→ **About this task**
The lines to copy are those in the listing that hold the word "will".

→ **Input records**
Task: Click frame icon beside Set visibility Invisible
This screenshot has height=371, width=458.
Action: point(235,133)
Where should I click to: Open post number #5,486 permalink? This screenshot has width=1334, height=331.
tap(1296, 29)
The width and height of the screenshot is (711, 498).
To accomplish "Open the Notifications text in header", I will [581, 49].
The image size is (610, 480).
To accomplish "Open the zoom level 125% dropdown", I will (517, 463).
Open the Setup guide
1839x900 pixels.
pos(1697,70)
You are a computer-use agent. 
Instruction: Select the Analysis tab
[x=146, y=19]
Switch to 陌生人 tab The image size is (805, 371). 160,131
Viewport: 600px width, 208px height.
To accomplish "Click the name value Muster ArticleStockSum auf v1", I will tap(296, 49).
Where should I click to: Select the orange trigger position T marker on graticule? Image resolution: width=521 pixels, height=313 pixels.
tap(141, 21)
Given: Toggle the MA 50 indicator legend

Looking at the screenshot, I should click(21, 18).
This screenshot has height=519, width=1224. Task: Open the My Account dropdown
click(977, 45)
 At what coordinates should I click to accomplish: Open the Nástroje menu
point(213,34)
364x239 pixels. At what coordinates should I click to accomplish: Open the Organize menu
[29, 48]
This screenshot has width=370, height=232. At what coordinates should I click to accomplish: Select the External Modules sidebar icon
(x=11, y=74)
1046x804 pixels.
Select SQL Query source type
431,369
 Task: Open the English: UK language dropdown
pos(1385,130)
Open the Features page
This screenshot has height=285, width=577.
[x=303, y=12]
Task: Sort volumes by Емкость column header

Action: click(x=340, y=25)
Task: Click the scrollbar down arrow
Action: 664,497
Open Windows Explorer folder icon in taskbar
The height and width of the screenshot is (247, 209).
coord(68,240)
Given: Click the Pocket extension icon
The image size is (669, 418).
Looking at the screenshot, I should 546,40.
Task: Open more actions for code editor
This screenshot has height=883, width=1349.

→ **Response box**
To accomplish "Open the Notifications text in header", I will [581, 49].
To accomplish "Open the zoom level 125% dropdown", I will (517, 463).
To accomplish "Click the name value Muster ArticleStockSum auf v1", I will tap(296, 49).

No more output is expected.